Presidente do TCE-ES na época, o conselheiro Rodrigo Chamoun determinou uma força-tarefa na análise dos processos.
“A gente reorganizou a força de trabalho. Como não podia ter auditores e servidores fazendo trabalho presencial de auditoria nas cidades, e nós tínhamos um estoque grande de processos, muitos deles aguardando instrução técnica e julgamento, então nós focamos na diminuição significativa do estoque de processos até o final de 2020. Nós batemos todos os recordes de quantidade de processos julgados, com qualidade e com celeridade”, lembra.

“Tivemos que fazer tudo muito rápido e saiu um produto legal, que ao longo dos anos foi passando por melhorias. Foi uma solução que revolucionou o trabalho do tribunal. Permite uma agilidade grande, dá vazão aos processos que demandam menor debate, além de oferecer melhor tratamento às divergências e aos pedidos de vista. Hoje seguimos com a ferramenta, que está bem consolidada há seis anos”, afirma.
Evolução constante
A qualidade do processo eletrônico do TCE-ES já é amplamente conhecida desde o início de sua implantação.
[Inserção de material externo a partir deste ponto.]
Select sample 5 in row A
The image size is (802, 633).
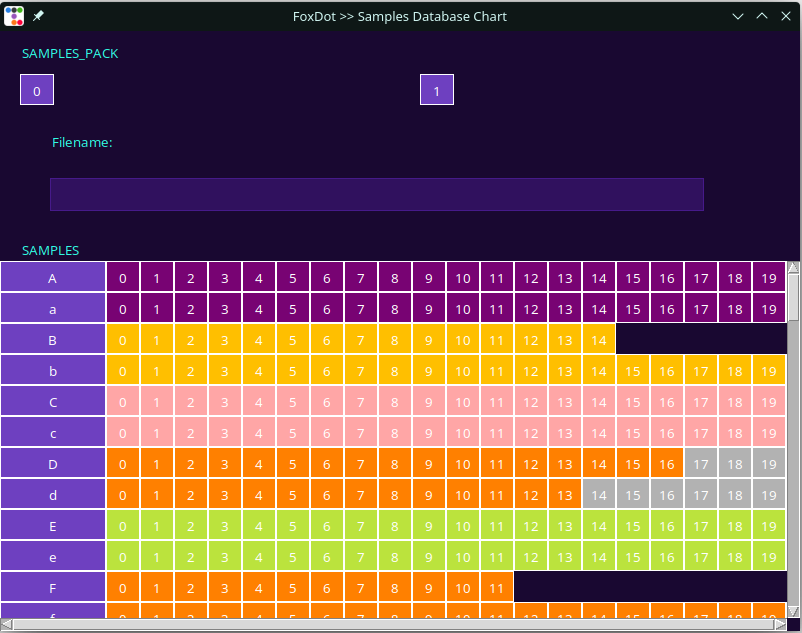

Já nos primeiros anos, ainda na década passada, o Tribunal cedeu o código-fonte do e-TCEES para o Prodest (Executivo Estadual) e para o Banestes, auxiliando na modernização de outros setores da administração pública capixaba.
Ao longo desses 10 anos, a equipe de Tecnologia da Informação do TCE-ES já recebeu diversas equipes de outros tribunais para conhecer o sistema, especialmente o módulo de benefícios (sistema informatizado para registro dos benefícios auferidos pela sociedade em decorrência das ações de controle), a solução do Diário Oficial de Contas, a Sessão Virtual e o módulo de tarefas.
Além disso, diversos módulos relacionados ao processo eletrônico já foram apresentados em congressos nacionais, como III Congresso Internacional dos Tribunais de Contas, em Fortaleza, o 2º Laboratório de Boas Práticas dos Tribunais de Contas, em 2023 e o II Encontro Nacional de Inteligência Artificial dos Tribunais de Contas (ENIATC).
Novos projetos
Mesmo com tanta evolução, o sistema de processo eletrônico é um organismo vivo que cresce em complexidade e integração a cada ano, conforme salienta o coordenador de TI, José Carlos Campana Filho.
Desta forma, a inovação continua e novas soluções prometem facilitar ainda mais a experiência de todos os usuários: servidores, conselheiros, jurisdicionados e cidadãos.
Outros aprimoramentos previstos no processo eletrônico são uma maior compatibilidade com dispositivos móveis e a possibilidade de solicitar assinaturas de pessoas externas à organização.
Segundo o secretário-geral de Tecnologia da Informação da SGTI, Klayson Bonatto, depois que o e-TCEES passou a estar disponível diretamente na Internet, sem a necessidade de conexão à VPN, o uso do sistema em celulares aumentou, daí a necessidade de maior compatibilidade com dispositivos móveis.
“A outra é uma demanda antiga de algumas áreas que precisam coletar assinaturas de pessoas que não fazem parte do quadro de pessoal do tribunal, como jurisdicionados, fornecedores, parceiros de outras instituições e servidores aposentados“, afirma.
Também está sendo trabalhada a implantação, ainda este ano, de um sistema informatizado de tomada de contas especial, em um módulo específico do e-TCEES. A solução permitirá a instauração, a instrução, a organização e o encaminhamento desses processos ao Tribunal de Contas.
Outro projeto que também está em desenvolvimento é um sistema automatizado de remessa de dados para acompanhamento das cobranças decorrentes das decisões do Tribunal das decisões e execuções, realizado pelo Ministério Público de Contas. Para tanto, estão sendo realizadas alterações no sistema CidadES, para o recebimento estruturado dos dados de cobrança, e adaptações no e-TCEES, para o acompanhamento das cobranças. O projeto busca aprimorar a atuação do MPC no monitoramento e na efetivação das decisões emitidas pelo TCE-ES.